** Required work **
From the line containing "Given: Switch to the Approach tab" through the last line of the entries below, repeat each line word for word and leave out the rest.

Stored records:
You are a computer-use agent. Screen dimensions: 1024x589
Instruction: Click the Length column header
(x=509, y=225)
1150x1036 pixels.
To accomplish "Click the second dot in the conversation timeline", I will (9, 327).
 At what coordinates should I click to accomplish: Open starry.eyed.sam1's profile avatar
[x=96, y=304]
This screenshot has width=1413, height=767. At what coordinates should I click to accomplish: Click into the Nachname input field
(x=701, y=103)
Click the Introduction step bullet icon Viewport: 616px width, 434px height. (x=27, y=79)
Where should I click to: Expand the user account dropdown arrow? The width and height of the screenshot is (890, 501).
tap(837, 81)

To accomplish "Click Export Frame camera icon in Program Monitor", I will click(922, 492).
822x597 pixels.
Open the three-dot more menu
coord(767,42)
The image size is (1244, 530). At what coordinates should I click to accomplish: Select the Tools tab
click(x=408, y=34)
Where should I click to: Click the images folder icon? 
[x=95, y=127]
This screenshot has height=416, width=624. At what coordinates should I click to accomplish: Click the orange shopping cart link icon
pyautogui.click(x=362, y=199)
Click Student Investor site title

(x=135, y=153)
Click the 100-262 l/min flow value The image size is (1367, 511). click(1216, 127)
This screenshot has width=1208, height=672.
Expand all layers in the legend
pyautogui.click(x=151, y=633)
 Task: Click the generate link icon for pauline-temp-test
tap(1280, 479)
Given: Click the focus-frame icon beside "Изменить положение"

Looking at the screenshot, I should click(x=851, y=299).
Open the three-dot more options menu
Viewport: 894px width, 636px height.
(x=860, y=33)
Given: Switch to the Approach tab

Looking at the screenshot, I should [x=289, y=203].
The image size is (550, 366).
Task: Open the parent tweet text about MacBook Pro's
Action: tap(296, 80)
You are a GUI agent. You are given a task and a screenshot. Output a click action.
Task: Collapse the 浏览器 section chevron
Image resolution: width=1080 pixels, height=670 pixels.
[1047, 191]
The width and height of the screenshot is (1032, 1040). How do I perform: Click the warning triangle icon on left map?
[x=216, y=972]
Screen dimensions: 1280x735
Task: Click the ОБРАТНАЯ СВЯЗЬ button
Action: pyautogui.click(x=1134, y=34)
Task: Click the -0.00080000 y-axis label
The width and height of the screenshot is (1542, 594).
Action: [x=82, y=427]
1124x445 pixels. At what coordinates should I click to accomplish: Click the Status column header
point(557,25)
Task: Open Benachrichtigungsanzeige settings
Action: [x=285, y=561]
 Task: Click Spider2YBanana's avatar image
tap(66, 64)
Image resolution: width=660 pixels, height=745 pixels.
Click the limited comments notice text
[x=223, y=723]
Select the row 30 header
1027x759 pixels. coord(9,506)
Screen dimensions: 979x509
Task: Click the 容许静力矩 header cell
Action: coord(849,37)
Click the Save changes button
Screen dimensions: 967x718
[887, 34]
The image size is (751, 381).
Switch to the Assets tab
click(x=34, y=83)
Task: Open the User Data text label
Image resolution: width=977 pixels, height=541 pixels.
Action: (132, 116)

** Answer to this problem **
Given: Switch to the Approach tab

Looking at the screenshot, I should [x=289, y=203].
The image size is (550, 366).
Task: Open the parent tweet text about MacBook Pro's
Action: tap(296, 80)
You are a GUI agent. You are given a task and a screenshot. Output a click action.
Task: Collapse the 浏览器 section chevron
Image resolution: width=1080 pixels, height=670 pixels.
[1047, 191]
The width and height of the screenshot is (1032, 1040). How do I perform: Click the warning triangle icon on left map?
[x=216, y=972]
Screen dimensions: 1280x735
Task: Click the ОБРАТНАЯ СВЯЗЬ button
Action: pyautogui.click(x=1134, y=34)
Task: Click the -0.00080000 y-axis label
The width and height of the screenshot is (1542, 594).
Action: [x=82, y=427]
1124x445 pixels. At what coordinates should I click to accomplish: Click the Status column header
point(557,25)
Task: Open Benachrichtigungsanzeige settings
Action: [x=285, y=561]
 Task: Click Spider2YBanana's avatar image
tap(66, 64)
Image resolution: width=660 pixels, height=745 pixels.
Click the limited comments notice text
[x=223, y=723]
Select the row 30 header
1027x759 pixels. coord(9,506)
Screen dimensions: 979x509
Task: Click the 容许静力矩 header cell
Action: coord(849,37)
Click the Save changes button
Screen dimensions: 967x718
[887, 34]
The image size is (751, 381).
Switch to the Assets tab
click(x=34, y=83)
Task: Open the User Data text label
Image resolution: width=977 pixels, height=541 pixels.
Action: (132, 116)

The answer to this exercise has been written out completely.